Why the state wants to promote externships

Teachers who get into workplaces can understand better how students get prepared to work in those careers and can incorporate some of the skill development into their curricula, said Kelly Reeser, CDLE’s teacher externship grant specialist. The program remains largely undefined: Externships could last for several days, several weeks or whatever period employers feel is most beneficial, as the state just wants to get it up and going to see how helpful it can be to both employers and instructors.

“I think it’s a workforce pipeline development strategy. It is a way to build a bridge between education and the industries so that you can have a direct relationship that can be fruitful in both ways,” said Reeser, a former charter-school education director. “It’s a chance to influence curricula that is directly being taught to students … Businesses can better get the things they really want to be taught in front of teachers.”

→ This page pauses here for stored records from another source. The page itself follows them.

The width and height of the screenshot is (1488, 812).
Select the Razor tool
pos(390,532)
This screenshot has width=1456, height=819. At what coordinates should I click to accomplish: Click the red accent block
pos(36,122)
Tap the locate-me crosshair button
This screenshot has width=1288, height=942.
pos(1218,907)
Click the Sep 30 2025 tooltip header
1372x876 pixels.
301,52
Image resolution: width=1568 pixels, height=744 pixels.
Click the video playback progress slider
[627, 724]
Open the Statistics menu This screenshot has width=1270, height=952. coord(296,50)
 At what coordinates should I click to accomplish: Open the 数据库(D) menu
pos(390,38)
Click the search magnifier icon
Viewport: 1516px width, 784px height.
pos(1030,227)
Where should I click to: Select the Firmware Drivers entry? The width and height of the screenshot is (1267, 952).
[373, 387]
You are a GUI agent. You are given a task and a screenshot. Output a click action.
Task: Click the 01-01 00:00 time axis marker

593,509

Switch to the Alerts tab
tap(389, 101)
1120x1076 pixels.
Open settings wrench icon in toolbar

The focus of the programs will be STEM professions — science, technology, engineering and math sectors that could include bioscience, health care, construction, advanced manufacturing, aerospace, computer programming and more, Reeser said. And while participating teachers could come from the ranks of high schools directly preparing students for careers, she’s gotten a lot of interest already from elementary-school teachers who want to start imparting lessons about potential career paths like cybersecurity or artificial intelligence.

Kelly Reeser is the teacher externship grant specialist at the Colorado Department of Labor and Employment.

How the externships will work

Participating businesses ideally would be able to offer externships during the summertime when teachers don’t have to balance their classroom teaching with their new learning, Reeser said. Her office will help with details from scheduling to potential activities in which the externs can participate and can even assist with any nondisclosure agreements that companies with proprietary products or information can ask participants to sign.

One challenge that Reeser acknowledged is the lack of funding that was included in House Bill 23-1198, meaning that she would hope businesses bringing on these part-time additions could offer somewhere in the range of $25 to $35 per hour. In addition to getting a chance to teach the teachers, prospective externship hosts also have the opportunity to get a new perspective on their own operations from seasoned professionals, she noted.

“Teachers who go through this can see things in a new way and help to solve problems,” Reeser asserted. “They’re very good at collaborating and being part of a team.”

The goal for the first year of the program is to find at least 10 businesses to host a cumulative total of 20 externs, though Reeser said that she would like to boost those totals once the structure and benefits are proven. While she already has gotten interest from quite a few teachers in the program, she only has about a half-dozen businesses on board right now and hopes to expand that number.

How businesses can welcome teachers

Businesses can inquire for more details or apply to be a part of the externship program at the program’s website. While those externships may not take place until June or July, Reeser said she would like to get commitments in place by the end of this month.

Polis is expected to introduce a package of workforce-development bills this week that attack the talent shortages in many industries through myriad ways. Those bills will include tax credits to get more employers to offer apprenticeship, a framework for creating regional talent-development plans, expansion of the Opportunity Now grant program and infrastructure needed for creation of a longitudinal data system to help students and policymakers which education and training programs work best.

Externships may be just one cog in the overall framework of the state’s workforce-development push, but they are a uniquely low-cost attempt to break down the silos that too often exist between businesses and the educational system. And Reeser is willing to let participating employers help to mold the program — just as long as they are willing to host externs who can be both learners and contributors.

“The teachers are just flocking to it, and I’ve got to find some businesses who are willing to get in here,” she said. “Getting this off the ground, I’m casting a wide net to have as few restrictions as possible.”